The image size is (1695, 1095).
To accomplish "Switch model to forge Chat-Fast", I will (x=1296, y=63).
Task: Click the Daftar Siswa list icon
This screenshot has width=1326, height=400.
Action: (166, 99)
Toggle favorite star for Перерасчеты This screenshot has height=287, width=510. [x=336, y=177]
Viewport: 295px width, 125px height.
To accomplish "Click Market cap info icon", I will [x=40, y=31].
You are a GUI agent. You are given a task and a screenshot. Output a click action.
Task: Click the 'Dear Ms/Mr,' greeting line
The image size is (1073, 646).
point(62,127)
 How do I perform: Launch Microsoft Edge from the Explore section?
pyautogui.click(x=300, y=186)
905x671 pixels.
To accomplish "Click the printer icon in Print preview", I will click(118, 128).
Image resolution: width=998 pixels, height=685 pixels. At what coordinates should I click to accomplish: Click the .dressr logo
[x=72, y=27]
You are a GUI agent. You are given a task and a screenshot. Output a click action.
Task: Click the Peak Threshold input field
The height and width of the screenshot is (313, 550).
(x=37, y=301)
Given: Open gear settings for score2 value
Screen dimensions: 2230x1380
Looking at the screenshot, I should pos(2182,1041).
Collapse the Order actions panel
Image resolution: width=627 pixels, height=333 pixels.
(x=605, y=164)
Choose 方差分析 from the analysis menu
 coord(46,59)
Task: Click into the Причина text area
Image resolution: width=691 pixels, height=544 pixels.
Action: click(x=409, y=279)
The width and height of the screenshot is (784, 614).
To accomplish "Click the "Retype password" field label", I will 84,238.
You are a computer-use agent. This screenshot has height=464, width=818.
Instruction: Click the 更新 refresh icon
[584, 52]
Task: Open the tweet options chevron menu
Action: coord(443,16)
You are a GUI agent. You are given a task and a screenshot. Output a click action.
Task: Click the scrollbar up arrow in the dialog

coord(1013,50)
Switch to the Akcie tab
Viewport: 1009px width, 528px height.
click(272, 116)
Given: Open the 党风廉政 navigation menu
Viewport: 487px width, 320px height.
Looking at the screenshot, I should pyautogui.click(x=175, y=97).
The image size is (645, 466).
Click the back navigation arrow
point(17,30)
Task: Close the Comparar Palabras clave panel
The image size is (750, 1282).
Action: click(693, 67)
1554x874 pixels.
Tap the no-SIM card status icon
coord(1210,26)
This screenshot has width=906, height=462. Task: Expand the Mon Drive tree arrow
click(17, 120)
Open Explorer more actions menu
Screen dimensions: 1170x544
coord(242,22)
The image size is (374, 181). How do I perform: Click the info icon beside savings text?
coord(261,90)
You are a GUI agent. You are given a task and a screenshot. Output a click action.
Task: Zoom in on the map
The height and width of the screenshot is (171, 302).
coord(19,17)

* To do: Count the lines in the records above that contain the string "resolution". Reply with the number alone.

* Complete answer: 3